------ Supplied records ------

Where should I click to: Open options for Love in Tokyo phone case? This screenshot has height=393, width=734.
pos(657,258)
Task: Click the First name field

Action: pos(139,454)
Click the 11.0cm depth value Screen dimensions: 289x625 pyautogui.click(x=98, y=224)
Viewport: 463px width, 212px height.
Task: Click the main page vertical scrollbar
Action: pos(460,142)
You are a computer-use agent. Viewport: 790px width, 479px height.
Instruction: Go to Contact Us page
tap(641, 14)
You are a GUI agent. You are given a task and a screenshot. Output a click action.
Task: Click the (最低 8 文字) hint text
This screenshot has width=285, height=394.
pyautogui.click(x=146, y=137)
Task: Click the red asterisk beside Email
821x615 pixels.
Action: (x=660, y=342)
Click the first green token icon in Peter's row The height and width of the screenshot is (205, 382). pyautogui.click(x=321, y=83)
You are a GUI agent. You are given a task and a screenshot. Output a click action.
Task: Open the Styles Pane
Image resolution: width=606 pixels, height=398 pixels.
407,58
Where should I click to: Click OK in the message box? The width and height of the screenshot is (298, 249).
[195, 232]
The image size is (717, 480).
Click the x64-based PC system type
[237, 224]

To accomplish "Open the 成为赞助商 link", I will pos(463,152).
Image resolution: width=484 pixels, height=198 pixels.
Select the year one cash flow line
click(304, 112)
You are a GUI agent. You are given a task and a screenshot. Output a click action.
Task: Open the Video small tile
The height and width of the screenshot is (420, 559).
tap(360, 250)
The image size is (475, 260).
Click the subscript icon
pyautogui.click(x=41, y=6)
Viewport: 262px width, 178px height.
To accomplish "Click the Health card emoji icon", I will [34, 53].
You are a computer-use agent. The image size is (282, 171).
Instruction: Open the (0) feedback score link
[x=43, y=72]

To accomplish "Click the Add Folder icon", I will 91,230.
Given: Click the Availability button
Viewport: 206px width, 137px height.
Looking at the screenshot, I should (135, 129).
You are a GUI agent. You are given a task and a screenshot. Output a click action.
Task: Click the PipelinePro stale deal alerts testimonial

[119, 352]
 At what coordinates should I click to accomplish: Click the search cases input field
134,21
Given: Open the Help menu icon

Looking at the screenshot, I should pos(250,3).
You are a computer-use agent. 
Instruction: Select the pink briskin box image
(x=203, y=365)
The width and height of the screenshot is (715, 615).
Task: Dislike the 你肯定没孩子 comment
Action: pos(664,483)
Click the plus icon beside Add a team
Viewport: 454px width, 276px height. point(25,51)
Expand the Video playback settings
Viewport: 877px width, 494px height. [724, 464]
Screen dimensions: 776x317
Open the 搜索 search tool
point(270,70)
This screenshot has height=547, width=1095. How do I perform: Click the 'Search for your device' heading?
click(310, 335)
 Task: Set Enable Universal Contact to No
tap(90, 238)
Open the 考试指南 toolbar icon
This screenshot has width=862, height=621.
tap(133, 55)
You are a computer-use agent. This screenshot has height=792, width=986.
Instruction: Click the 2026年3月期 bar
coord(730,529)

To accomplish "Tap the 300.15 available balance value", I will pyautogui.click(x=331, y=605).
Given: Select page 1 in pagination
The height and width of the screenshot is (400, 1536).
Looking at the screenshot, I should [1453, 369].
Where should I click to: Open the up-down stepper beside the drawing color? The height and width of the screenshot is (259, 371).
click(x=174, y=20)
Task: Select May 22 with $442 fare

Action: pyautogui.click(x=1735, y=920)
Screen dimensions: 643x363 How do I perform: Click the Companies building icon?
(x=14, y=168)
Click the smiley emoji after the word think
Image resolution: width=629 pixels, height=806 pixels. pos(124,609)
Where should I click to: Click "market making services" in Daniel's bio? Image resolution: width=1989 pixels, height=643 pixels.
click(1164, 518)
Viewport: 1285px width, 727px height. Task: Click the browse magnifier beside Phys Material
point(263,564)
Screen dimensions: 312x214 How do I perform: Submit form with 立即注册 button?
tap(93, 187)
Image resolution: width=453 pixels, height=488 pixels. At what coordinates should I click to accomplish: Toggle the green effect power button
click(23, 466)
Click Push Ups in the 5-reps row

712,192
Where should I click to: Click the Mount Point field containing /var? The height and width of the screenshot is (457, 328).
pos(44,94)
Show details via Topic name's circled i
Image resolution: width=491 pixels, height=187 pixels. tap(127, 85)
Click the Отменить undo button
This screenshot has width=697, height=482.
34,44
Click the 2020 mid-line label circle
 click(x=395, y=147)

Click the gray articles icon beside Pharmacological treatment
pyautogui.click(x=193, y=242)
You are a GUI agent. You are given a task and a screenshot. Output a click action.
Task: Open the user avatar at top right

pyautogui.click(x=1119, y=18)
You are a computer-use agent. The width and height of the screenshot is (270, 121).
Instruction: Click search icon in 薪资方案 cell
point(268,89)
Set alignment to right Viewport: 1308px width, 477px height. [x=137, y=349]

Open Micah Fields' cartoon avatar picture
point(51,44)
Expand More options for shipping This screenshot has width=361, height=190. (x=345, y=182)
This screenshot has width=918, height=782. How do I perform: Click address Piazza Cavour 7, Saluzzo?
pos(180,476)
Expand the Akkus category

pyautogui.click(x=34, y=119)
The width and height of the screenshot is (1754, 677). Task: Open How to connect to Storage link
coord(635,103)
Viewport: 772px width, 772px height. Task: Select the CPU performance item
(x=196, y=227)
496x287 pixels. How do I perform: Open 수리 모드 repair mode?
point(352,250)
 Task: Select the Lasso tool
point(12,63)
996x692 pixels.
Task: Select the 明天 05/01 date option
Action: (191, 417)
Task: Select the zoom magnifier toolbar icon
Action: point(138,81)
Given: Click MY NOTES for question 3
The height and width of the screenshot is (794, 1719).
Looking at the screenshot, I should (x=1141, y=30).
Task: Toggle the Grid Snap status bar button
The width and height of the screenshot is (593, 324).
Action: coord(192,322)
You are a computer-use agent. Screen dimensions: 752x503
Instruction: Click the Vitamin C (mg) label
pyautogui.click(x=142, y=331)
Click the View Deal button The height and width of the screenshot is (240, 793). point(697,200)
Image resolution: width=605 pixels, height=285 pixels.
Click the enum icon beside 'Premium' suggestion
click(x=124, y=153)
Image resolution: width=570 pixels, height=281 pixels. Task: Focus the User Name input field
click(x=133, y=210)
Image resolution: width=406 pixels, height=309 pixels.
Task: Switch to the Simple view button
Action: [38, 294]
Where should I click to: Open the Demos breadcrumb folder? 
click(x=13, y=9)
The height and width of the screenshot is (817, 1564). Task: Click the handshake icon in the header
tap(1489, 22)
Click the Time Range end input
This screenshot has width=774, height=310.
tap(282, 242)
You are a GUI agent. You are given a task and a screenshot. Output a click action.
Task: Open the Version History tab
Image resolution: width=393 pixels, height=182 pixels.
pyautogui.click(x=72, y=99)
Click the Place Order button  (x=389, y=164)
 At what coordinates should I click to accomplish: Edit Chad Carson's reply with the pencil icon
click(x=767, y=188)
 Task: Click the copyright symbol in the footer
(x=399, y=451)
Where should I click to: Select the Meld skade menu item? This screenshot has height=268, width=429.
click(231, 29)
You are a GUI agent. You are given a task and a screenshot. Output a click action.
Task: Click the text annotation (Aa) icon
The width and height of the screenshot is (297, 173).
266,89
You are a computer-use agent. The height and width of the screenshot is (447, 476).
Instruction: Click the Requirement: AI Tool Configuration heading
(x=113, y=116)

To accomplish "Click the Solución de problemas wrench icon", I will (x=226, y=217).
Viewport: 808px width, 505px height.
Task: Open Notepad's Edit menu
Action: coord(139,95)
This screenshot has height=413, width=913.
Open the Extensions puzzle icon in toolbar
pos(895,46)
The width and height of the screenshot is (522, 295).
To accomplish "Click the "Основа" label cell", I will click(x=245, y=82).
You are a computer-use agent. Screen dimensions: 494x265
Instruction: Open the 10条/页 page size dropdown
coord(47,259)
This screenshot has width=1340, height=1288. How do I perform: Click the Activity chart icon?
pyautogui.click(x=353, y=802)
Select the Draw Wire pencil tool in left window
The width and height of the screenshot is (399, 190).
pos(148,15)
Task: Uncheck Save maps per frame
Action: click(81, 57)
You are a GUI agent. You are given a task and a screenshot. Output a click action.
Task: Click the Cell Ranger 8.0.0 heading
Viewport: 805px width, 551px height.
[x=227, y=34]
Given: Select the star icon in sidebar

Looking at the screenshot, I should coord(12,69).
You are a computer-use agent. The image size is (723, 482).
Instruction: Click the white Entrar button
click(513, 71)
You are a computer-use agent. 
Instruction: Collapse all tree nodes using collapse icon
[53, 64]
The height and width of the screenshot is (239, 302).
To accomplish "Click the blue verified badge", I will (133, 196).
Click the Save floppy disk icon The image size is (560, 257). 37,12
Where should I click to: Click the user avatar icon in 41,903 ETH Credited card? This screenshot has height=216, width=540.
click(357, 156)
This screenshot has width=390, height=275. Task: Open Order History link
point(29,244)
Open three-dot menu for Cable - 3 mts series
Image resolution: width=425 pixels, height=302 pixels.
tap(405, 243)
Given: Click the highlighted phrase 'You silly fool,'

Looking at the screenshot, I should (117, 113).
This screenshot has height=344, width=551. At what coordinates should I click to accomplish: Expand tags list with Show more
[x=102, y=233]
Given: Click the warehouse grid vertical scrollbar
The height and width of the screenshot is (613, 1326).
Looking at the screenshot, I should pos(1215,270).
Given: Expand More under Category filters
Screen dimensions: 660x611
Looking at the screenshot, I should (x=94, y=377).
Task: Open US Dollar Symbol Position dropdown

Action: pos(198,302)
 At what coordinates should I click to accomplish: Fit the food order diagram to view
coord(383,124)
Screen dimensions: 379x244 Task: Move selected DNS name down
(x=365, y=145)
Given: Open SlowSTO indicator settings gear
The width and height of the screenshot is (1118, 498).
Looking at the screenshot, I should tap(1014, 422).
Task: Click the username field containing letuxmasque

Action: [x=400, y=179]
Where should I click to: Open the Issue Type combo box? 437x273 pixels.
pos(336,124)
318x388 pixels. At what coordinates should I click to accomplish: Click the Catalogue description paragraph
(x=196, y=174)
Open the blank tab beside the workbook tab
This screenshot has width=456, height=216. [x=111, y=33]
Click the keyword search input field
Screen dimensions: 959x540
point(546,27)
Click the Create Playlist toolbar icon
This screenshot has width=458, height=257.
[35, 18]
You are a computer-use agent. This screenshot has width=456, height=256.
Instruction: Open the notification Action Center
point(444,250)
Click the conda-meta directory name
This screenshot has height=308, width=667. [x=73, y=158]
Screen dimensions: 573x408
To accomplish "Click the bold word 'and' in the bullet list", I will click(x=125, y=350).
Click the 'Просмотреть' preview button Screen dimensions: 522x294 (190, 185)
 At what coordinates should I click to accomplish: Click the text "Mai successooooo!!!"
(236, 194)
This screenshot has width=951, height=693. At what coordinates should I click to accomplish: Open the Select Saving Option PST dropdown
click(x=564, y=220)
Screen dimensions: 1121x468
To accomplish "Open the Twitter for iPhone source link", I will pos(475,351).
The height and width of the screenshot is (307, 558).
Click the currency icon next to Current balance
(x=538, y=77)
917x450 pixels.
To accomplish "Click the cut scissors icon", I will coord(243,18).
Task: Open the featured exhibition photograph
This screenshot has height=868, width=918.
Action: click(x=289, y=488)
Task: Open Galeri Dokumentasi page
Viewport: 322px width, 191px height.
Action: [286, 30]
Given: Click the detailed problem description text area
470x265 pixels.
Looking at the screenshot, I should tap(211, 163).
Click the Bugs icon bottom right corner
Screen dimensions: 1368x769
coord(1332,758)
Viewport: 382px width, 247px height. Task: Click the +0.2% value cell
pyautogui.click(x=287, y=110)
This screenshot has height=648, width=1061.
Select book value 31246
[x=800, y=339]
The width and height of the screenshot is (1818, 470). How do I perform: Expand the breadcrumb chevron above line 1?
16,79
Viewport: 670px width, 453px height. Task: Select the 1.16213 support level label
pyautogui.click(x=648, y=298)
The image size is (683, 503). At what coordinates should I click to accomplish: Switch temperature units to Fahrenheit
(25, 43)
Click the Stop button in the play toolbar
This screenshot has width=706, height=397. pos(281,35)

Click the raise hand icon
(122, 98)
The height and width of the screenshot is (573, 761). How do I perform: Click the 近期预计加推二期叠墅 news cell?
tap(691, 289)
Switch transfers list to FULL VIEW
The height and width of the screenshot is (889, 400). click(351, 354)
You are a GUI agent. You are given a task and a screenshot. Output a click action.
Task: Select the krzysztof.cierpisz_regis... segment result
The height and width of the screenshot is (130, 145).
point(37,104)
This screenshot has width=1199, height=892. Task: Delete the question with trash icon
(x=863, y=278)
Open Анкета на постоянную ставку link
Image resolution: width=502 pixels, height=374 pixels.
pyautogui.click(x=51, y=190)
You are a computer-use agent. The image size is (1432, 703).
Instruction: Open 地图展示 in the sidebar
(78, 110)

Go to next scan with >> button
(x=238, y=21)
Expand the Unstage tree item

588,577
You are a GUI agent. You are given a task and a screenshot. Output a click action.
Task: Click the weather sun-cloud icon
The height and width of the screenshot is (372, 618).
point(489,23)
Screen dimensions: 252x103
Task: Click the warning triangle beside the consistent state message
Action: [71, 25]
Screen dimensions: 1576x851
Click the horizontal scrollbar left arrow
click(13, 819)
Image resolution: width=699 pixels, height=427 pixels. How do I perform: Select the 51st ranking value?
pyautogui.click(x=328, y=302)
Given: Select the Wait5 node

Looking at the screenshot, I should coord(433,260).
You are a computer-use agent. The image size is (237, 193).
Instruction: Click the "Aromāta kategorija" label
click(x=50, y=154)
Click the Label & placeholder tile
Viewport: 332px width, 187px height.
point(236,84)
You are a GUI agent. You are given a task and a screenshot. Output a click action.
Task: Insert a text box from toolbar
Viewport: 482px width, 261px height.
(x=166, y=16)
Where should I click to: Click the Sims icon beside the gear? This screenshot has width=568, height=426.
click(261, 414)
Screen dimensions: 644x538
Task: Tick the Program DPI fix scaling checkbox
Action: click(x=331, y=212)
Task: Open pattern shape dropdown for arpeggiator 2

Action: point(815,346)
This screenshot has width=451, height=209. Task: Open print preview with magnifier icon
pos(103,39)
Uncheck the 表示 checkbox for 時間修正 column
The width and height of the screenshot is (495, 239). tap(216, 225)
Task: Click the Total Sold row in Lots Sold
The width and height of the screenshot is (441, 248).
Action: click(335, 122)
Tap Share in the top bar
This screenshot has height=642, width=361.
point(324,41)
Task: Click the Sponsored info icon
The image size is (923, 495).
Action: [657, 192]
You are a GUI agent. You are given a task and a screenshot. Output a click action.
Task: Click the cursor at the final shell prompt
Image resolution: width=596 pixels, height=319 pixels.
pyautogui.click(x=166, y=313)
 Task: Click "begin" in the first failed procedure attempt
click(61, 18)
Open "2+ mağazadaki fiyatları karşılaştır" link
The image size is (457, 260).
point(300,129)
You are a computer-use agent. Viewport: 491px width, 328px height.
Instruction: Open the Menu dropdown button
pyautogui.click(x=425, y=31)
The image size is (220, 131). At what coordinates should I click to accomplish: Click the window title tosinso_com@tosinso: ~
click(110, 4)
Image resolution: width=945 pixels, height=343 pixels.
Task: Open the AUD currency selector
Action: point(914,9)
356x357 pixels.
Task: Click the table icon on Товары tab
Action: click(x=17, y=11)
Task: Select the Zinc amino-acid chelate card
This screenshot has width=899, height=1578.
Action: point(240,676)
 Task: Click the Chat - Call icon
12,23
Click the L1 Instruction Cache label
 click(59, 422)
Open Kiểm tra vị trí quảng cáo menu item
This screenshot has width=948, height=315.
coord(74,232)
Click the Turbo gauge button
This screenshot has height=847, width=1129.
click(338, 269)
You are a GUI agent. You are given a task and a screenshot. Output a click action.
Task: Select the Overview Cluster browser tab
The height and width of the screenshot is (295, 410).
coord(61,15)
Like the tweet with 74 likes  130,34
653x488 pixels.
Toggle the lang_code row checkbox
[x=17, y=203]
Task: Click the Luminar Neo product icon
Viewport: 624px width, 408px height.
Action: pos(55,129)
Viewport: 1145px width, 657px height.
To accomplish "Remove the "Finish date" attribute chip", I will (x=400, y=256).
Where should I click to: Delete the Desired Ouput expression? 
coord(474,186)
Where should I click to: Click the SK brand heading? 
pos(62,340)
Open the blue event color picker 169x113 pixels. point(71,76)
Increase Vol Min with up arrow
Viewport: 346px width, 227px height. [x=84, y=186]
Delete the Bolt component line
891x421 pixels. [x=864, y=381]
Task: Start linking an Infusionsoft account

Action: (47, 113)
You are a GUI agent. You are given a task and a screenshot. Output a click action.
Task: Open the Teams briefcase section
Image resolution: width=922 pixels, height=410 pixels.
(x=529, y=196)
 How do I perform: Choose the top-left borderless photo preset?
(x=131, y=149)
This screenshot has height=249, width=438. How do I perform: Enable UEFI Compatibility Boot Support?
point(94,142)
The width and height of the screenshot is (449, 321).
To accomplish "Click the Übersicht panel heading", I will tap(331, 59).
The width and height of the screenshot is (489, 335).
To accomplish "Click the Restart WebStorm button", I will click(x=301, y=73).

------

» **Action item**
Your reply should be only the count of lines in the entries above that contain the word "blue".

» **Exercise solution**
2